• _Written problem_: Put every line of the items below into a JSON list of strings, one string per line, leaving out the blank lines.

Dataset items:
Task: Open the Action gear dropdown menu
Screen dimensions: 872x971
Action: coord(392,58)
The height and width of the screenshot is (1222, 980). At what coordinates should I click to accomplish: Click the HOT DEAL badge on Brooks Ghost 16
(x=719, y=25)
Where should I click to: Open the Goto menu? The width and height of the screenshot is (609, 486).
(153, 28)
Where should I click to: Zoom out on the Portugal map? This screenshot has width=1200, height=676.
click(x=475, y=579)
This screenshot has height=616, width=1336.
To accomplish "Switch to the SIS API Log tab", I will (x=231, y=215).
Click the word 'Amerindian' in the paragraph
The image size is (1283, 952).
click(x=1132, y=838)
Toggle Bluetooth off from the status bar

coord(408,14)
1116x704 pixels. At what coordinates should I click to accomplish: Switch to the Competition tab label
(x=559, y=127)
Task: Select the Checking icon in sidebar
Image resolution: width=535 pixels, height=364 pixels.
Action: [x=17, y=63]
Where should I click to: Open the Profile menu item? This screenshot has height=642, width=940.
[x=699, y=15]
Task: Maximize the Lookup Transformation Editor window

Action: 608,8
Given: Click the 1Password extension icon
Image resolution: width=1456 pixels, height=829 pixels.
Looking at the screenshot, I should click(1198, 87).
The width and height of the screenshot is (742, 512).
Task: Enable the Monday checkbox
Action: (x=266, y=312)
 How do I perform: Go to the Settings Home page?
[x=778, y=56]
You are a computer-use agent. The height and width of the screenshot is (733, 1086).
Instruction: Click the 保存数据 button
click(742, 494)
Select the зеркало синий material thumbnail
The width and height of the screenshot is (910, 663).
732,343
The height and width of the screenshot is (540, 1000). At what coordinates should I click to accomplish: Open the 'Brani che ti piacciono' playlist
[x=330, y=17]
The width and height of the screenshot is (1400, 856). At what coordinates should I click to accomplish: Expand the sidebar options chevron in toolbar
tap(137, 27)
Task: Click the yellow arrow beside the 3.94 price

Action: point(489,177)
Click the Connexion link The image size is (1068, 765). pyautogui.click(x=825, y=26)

• _Exercise answer_:
[
  "Task: Open the Action gear dropdown menu",
  "Screen dimensions: 872x971",
  "Action: coord(392,58)",
  "The height and width of the screenshot is (1222, 980). At what coordinates should I click to accomplish: Click the HOT DEAL badge on Brooks Ghost 16",
  "(x=719, y=25)",
  "Where should I click to: Open the Goto menu? The width and height of the screenshot is (609, 486).",
  "(153, 28)",
  "Where should I click to: Zoom out on the Portugal map? This screenshot has width=1200, height=676.",
  "click(x=475, y=579)",
  "This screenshot has height=616, width=1336.",
  "To accomplish \"Switch to the SIS API Log tab\", I will (x=231, y=215).",
  "Click the word 'Amerindian' in the paragraph",
  "The image size is (1283, 952).",
  "click(x=1132, y=838)",
  "Toggle Bluetooth off from the status bar",
  "coord(408,14)",
  "1116x704 pixels. At what coordinates should I click to accomplish: Switch to the Competition tab label",
  "(x=559, y=127)",
  "Task: Select the Checking icon in sidebar",
  "Image resolution: width=535 pixels, height=364 pixels.",
  "Action: [x=17, y=63]",
  "Where should I click to: Open the Profile menu item? This screenshot has height=642, width=940.",
  "[x=699, y=15]",
  "Task: Maximize the Lookup Transformation Editor window",
  "Action: 608,8",
  "Given: Click the 1Password extension icon",
  "Image resolution: width=1456 pixels, height=829 pixels.",
  "Looking at the screenshot, I should click(1198, 87).",
  "The width and height of the screenshot is (742, 512).",
  "Task: Enable the Monday checkbox",
  "Action: (x=266, y=312)",
  " How do I perform: Go to the Settings Home page?",
  "[x=778, y=56]",
  "You are a computer-use agent. The height and width of the screenshot is (733, 1086).",
  "Instruction: Click the 保存数据 button",
  "click(742, 494)",
  "Select the зеркало синий material thumbnail",
  "The width and height of the screenshot is (910, 663).",
  "732,343",
  "The height and width of the screenshot is (540, 1000). At what coordinates should I click to accomplish: Open the 'Brani che ti piacciono' playlist",
  "[x=330, y=17]",
  "The width and height of the screenshot is (1400, 856). At what coordinates should I click to accomplish: Expand the sidebar options chevron in toolbar",
  "tap(137, 27)",
  "Task: Click the yellow arrow beside the 3.94 price",
  "Action: point(489,177)",
  "Click the Connexion link The image size is (1068, 765). pyautogui.click(x=825, y=26)"
]